Segundo projeção da Agência Nacional de Energia Elétrica divulgada na primeira edição do boletim InfoTarifas, há possibilidade de redução de até 2,9 pontos porcentuais nesse cálculo do efeito médio nacional, com a arrecadação esporádica via recursos de UBP (Uso do Bem Público).
Pesquisa semanal do Banco Central com o mercado financeiro por meio do Boletim Focus projeta que o IPCA (Índice de Preços ao Consumidor Amplo) fechar 2026 com variação de 3,9%.
Encargos setoriais vão pressionar tarifas. Segundo a Aneel, entre os fatores que devem levar ao aumento das tarifas de energia estão a CDE (Conta de Desenvolvimento Energético), que terá impacto tarifário projetado de 4,6%. A proposta de orçamento para essa conta totalizou R$ 52,7 bilhões, sendo R$ 47,8 bilhões previstos na chamada CDE-Uso, alta de 15,4% em relação a 2025.
Custos de transmissão de energia estão entre fatores que vão encarecer tarifas. Segundo a Aneel, também pesam sobre as tarifas despesas relacionadas às chamadas receitas irrecuperáveis, para cobrir inadimplência.

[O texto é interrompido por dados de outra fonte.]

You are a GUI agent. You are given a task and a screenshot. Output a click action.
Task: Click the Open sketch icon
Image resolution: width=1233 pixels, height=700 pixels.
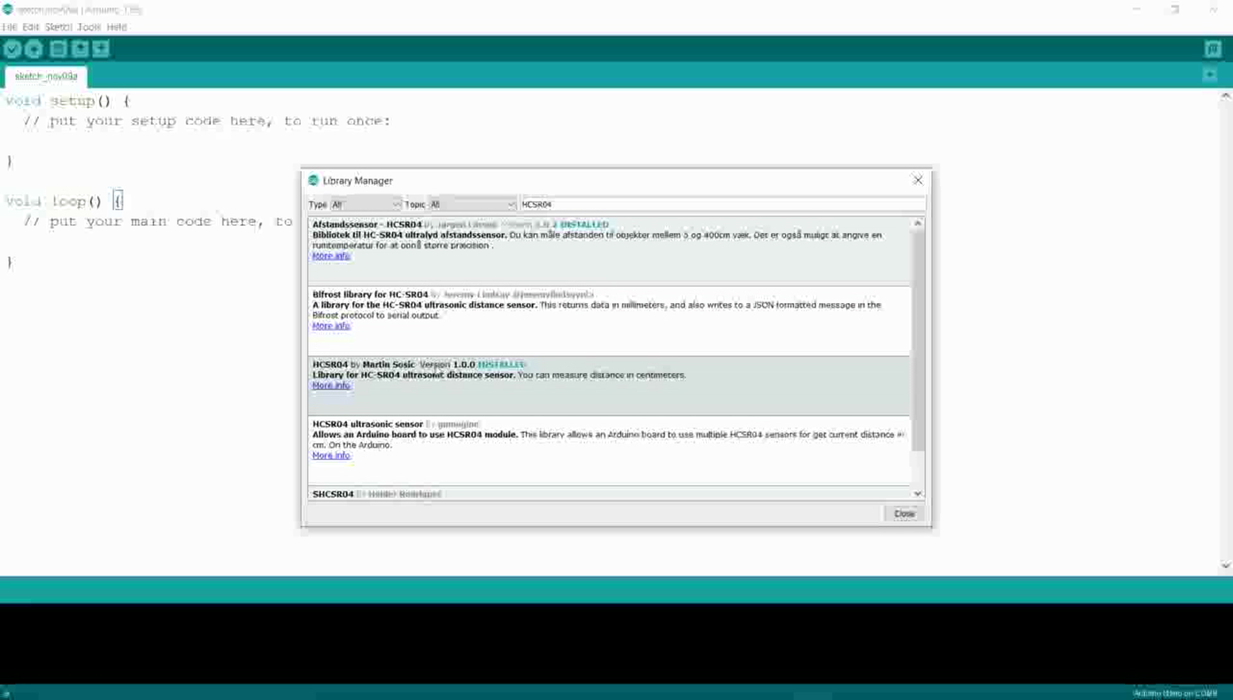(80, 49)

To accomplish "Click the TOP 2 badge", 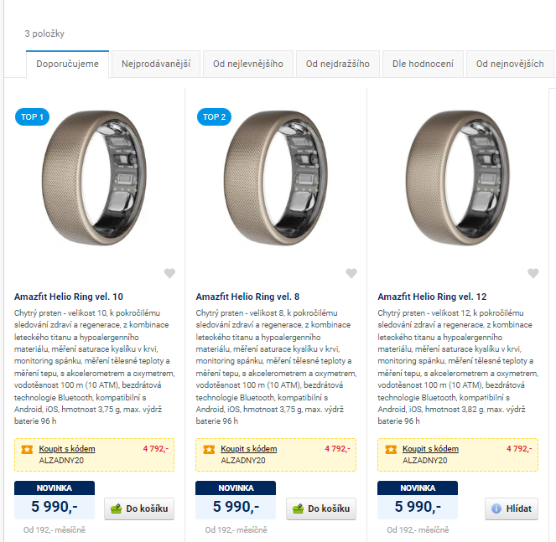I will pyautogui.click(x=214, y=117).
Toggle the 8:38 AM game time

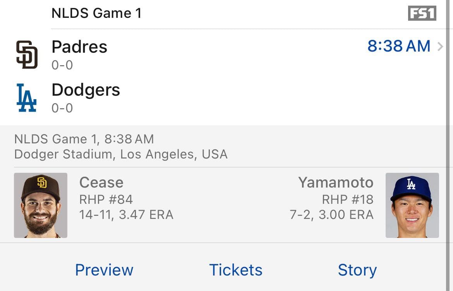(x=399, y=46)
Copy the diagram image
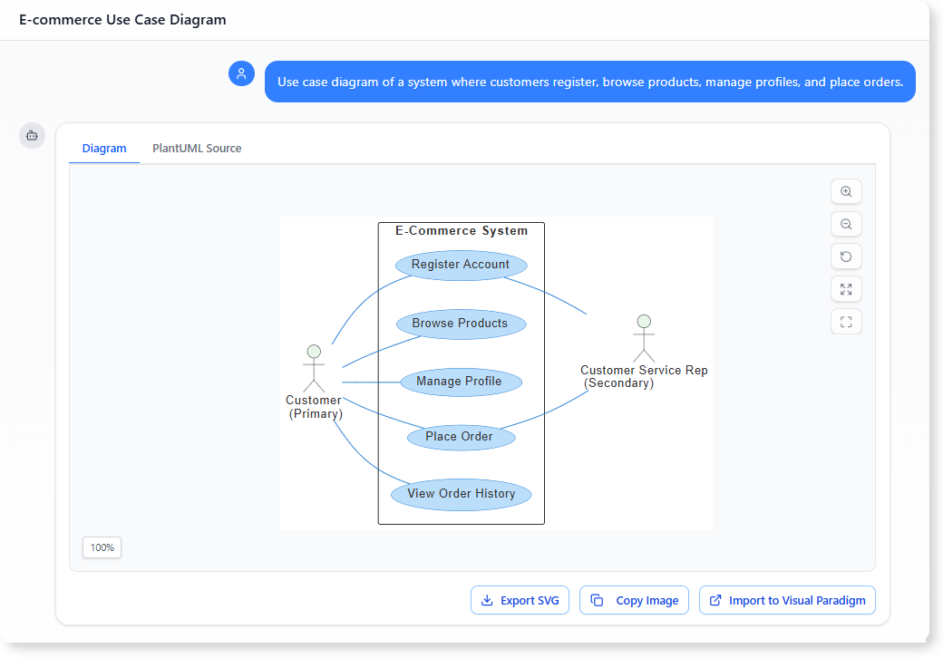This screenshot has height=658, width=943. (x=634, y=599)
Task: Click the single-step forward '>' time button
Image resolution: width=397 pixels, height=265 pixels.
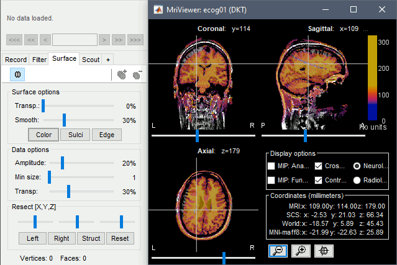Action: [104, 40]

Componentes financeiros representam impacto de outros 3,8% no efeito tarifário médio Brasil. Nesse fator, entram especialmente os custos ou abatimento tributários.
Pagamentos de geradoras devem aliviar reajustes de tarifas. A diretoria da Aneel diz que o aumento das tarifas pode ser menor com recursos do UBP, ou Uso do Bem Público. Trata-se de um pagamento feito por geradoras hidrelétricas pela utilização de áreas públicas. A previsão da Agência é que sejam distribuídos R$ 7,87 bilhões aos consumidores de energia das regiões Norte e Nordeste, nas regiões atendidas pela Sudam (Superintendência do Desenvolvimento da Amazônia) e pela Sudene (Superintendência do Desenvolvimento do Nordeste).
Se houver ampla adesão, consumidores cativos de 21 distribuidoras terão descontos em suas faturas neste ano. No cenário de adesão de todos os geradores elegíveis, os R$ 7,87 bilhões representarão uma redução média na tarifa de 10,6% para os consumidores residenciais que estão nas áreas da Sudam/Sudene. Com isso, o impacto no cálculo médio nacional será de até 2,9 pontos porcentuais.